Projects in Africa
SOLUTIONSplus is an international flagship project to support the global transition to sustainable mobility. In the context of the EU-funded SOLUTIONSplus project 45 partners and over 100 associated partners work together on transformative change towards sustainable urban mobility through innovative and integrated electric mobility solutions. The team of local authorities, knowledge and finance partners, industry, networks and international organizations will help boosting the availability of public and shared electric vehicles, foster the efficiency of operations and support the integration of different types of e-mobility in urban areas that meet the needs users and local conditions in Europe, Asia, Africa and Latin America.
Smart Energy Solutions for Africa (SESA) is a collaborative project between the European Union and nine African countries (Ghana, Kenya, Malawi, Morocco, Namibia, Nigeria, Rwanda, South Africa and Tanzania ) that aims at providing energy access technologies and business models that are easily replicable and generate local opportunities for economic development and social cohesion in Africa. Through several local living labs, it is expected to facilitate the co-development of scalable and replicable energy access innovations, to be tested, validated, and later replicated throughout the African continent. These solutions will include decentralised renewables (solar photovoltaics), innovative energy storage systems including the use of second-life electric vehicle batteries, smart micro grids, waste-to-energy systems (biomass to biogas), climate-proofing, resilience and adaptation, and rural internet access.
The TRANS-SAFE project will involve national, regional, and city-level demonstrations to test different types of innovative and integrated Safe System solutions, complemented by a comprehensive toolbox, capacity development, policy support and replication activities. To maximize impact, the project brings together a consortium of highly committed cities, road safety agencies and experts from both Europe and Africa.
This project will be a collaborative effort between the GIZ’s Special Initiative on Training and Job Creation and the Urban Electric Mobility Initiative towards unlocking local job creation potentials in a co-development effort with local actors. Partnerships with local entrepreneurs, industry and technical experts will be created to initiate new or improved business concepts that contribute to the local economy, create jobs and foster sustainable development and climate action. Partnerships include the regional platform for electric mobility for Africa, co-hosted by SOLUTIONSplus and UNEP, partner universities of the UN-Habitat Urban Living Lab Collaborating Center, and start-ups involved in the SOLUTIONSplus and SESA projects. Linkages to local educational institutions and vocational training institutions will be made to create an ecosystem for change to ensure the knowledge and skills transfer is embedded to foster further replication. The following section summarizes the key activities and deliverables of this collaborative project.
The Urban Pathways project made an active contribution to delivering on the Paris Agreement at the city level in the context of the New Urban Agenda and the Sustainable Development Goals.
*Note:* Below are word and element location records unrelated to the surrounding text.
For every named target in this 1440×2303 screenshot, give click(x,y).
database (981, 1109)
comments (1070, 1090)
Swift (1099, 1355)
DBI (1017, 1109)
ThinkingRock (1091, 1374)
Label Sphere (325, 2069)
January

It makes a direct contribution to sustainable urban development by focusing on implementation projects in the areas of mobility, energy, and resource management. The project is funded be the International Climate Initiative (IKI) of the German Federal Ministry for the Environment, Nature Conservation and Nuclear Safety (BMU) and is implemented by UN-Habitat, the Wuppertal Institute and UN Environment. Urban Pathways started in four pilot countries (India, Brazil, Kenya and Vietnam) to develop a Living Lab framework, which is then intended to be replicated across the partner regions. Urban Pathways is active in 10 pilot cities and replicating activities in more than 15 cities.
Decarbonising Transport in Emerging Economies
The DTEE project supports transport decarbonisation in Argentina, Azerbaijan, India and Morocco. It is designing a common assessment framework for transport emissions that will cover several transport sub-sectors and transport modes. Country-specific modelling tools and policy scenarios will help the participating governments to implement ambitious CO2-reduction initiatives for their transport sectors. Stakeholder workshops, training sessions, briefings for policy makers and mitigation action plans will stimulate further research and the development of policies beyond the duration of the project.
Transport is a major enabler of economic development. But it is also a major contributor to greenhouse gas emissions. Transport accounted for 30% of CO2 emissions in OECD countries in 2016. In non-OECD countries it contributed only 16%. But transport emissions in the OECD are expected to decrease by 1% annually through to 2030, according to ITF estimates. In non-OECD countries they will grow by 2%. This is mostly because transport demand there grows significantly faster. Estimates see transport volumes in non-OECD countries grow more than twice as fast as in the OECD with 4% annual growth for passenger and 5% for freight transport.